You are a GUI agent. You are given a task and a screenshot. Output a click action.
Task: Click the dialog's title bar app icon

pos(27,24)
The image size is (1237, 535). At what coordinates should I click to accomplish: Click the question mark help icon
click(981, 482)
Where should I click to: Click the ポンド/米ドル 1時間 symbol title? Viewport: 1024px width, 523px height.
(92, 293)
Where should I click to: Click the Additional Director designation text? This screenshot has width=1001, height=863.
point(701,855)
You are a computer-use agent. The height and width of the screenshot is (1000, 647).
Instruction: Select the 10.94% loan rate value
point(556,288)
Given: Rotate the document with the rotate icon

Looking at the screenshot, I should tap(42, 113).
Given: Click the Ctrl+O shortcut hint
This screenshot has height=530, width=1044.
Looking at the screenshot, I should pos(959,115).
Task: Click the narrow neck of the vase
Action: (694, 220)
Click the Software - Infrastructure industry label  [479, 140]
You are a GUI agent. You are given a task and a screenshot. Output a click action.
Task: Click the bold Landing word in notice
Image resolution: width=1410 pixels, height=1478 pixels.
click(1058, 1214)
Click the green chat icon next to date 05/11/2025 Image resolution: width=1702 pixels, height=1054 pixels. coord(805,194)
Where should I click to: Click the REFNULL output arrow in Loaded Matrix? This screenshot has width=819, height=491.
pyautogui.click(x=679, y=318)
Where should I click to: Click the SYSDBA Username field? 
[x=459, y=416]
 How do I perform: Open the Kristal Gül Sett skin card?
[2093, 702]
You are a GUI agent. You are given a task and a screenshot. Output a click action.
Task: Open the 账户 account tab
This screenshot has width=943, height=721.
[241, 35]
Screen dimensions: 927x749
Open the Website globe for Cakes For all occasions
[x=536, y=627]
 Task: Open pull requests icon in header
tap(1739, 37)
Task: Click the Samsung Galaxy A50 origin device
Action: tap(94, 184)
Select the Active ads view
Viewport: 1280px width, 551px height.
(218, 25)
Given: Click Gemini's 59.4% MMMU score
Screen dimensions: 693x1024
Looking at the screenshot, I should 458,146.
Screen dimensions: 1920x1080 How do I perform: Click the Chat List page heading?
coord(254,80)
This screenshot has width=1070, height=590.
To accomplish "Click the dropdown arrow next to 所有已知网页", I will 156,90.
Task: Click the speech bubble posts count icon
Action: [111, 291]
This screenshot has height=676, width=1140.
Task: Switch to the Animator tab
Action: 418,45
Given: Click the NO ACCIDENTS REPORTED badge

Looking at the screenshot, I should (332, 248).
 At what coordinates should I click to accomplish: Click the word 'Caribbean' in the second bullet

***

The answer must consist of each line in the entries above that includes "word".

Task: Click the bold Landing word in notice
 At what coordinates should I click to accomplish: Click the word 'Caribbean' in the second bullet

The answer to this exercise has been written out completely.